Winter hit US honeybees hard with the highest loss rate yet, an annual survey of beekeepers showed.
The annual nationwide survey by the Bee Informed Partnership found that 37.7 percent of honeybee colonies died this winter, nearly 9 percentage points higher than the average winter loss.
The survey of nearly 4,700 beekeepers managing more than 300,000 colonies goes back 13 years and is conducted by bee experts at the University of Maryland, Auburn University and several other colleges.
Photo: AP / Dale Young / Detroit News
Beekeepers had been seeing fewer winter colony losses until now, Dennis van Engelsdorp, president of the bee partnership and coauthor of the survey, said on Wednesday.
“The fact that we suddenly had the worst winter we’ve had ... is troubling,” van Engelsdorp said.
Some bees usually die over winter, but until the past couple decades, when a combination of problems struck colonies, losses rarely exceeded 10 percent, he said.
Bees pollinate US$15 billion of US food crops. One-third of the human diet comes from pollinators, including native wild bees and other animals, many of which are also in trouble, according to the US Department of Agriculture.

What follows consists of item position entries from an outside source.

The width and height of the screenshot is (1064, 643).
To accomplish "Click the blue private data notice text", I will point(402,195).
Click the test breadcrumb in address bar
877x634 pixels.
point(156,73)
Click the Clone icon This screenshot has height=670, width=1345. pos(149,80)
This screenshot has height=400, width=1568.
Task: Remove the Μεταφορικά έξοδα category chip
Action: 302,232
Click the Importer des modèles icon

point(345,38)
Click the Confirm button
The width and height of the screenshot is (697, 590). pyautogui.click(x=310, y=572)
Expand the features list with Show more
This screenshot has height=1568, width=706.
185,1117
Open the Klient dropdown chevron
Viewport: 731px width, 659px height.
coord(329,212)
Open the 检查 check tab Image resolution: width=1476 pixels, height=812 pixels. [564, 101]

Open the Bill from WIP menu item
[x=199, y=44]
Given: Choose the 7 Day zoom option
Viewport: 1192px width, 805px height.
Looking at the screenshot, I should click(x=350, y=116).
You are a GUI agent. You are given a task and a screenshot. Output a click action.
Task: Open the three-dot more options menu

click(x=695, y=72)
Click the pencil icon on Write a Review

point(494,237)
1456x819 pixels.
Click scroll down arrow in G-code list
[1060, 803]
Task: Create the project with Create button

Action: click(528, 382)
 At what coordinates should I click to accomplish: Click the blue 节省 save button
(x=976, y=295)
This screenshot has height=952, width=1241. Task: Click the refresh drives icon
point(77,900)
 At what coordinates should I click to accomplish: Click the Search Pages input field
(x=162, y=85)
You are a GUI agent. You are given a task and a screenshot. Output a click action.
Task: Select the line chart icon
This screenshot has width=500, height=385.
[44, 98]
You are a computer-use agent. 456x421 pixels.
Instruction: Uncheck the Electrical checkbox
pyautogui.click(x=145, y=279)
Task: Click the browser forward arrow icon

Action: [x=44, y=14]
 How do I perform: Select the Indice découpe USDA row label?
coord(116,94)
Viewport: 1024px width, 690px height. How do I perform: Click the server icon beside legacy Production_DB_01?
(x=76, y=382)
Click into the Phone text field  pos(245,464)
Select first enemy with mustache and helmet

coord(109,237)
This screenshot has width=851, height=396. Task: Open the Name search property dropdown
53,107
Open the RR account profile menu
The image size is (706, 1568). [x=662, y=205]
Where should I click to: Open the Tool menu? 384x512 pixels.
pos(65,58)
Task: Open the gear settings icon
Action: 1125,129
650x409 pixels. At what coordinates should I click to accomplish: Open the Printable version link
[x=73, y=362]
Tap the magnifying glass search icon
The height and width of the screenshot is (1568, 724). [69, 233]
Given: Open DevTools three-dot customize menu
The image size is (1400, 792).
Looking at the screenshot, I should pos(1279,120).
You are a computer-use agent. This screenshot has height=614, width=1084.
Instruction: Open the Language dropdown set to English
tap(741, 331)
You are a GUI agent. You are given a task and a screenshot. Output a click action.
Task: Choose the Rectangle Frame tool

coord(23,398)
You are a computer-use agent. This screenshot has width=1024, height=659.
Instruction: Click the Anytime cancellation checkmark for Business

“We should be concerned on multiple levels,” said University of California, Berkeley, agricultural social scientist Jennie Durant, who released a separate study this week on loss of food supply for bees.
Year-to-year bee colony losses, which include calculations for summer, were 40.7 percent higher than normal, but not a record high, the survey found.
“The beekeepers are working harder than ever to manage colonies, but we still lose 40 to 50 percent each year... Unacceptable,” said Swiss bee expert Jeff Pettis, who was not part of the survey.
For more than a decade, bees have been in trouble with scientists blaming mites, diseases, pesticides and loss of food.
This past winter’s steep drop seems heavily connected to mites, van Engelsdorp said.
Beekeepers report that chemicals that kill mites do not seem to be working quite as well and mite infestation is worsening, he said.
Those mites feed on the bees’ fats, where the insects store protein and center their immune response.
Durant’s study in this week’s Land Use Policy found that changes in food supply in the Midwest’s Prairie Pothole Region, a hot spot for honeybee colonies, has been a major factor in losses. That area has lost wetland areas with clover bees feed on.
Other areas have been converted to corn and soy crops, which do not feed bees, she said.
“We’re not really worried about honeybees going extinct... I’m more worried that the commercial beekeepers will go out of business,” van Engelsdorp said.